> _Extrait à lire_:
################

P.D : Dans ta pratique de musicien de jazz, en particulier avec David Liebman et Wolfgang Reisinger, tu utilises des techniques qui sont des reliquats de certaines inquiétudes inhérentes à l’écriture et à la musique contemporaine.
J.P.C : La musique contemporaine est un domaine de recherches et de découvertes fantastique pour qui sait s’en servir. Le travail sur la matière sonore, l’invention de formes nouvelles, l’obligation faite aux musiciens d’inventer une autre attitude par rapport à la musique et à leur instrument : c’est un inépuisable réservoir.
P.D : A l’écoute de ces disques en trio, et connaissant ton parcours multiple on a la sensation que tout cela est magnifié par l’univers de votre rencontre.
J.P.C : C’est l’univers de la projection immédiate. Une manière de composition spontanée. Pour citer Stockhausen (extrait de Aus den Sieben Tagen) : ”n’essaie pas de comprendre cela par la raison, tu ne vas que tout déranger et rendre impossible”. Liebman, Reisinger et moi sommes capables de jouer de nos instruments “classiquement”, mais aussi de passer au delà des académismes et d’inventer le moment.

################

> _Données affichées_:
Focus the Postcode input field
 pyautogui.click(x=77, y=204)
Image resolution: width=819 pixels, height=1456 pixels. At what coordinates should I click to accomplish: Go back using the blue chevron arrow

################

> _Consignes_:
(A) Selon l'extrait, de quelle œuvre est tirée la citation de Stockhausen ?
(B) Citez le passage de l'extrait qui s'ouvre sur les mots contenant « P.D : Dans ta » et se ferme sur « la musique contemporaine. ».

> _Réponses attendues_:
(A) Aus den Sieben Tagen.

(B)
P.D : Dans ta pratique de musicien de jazz, en particulier avec David Liebman et Wolfgang Reisinger, tu utilises des techniques qui sont des reliquats de certaines inquiétudes inhérentes à l’écriture et à la musique contemporaine.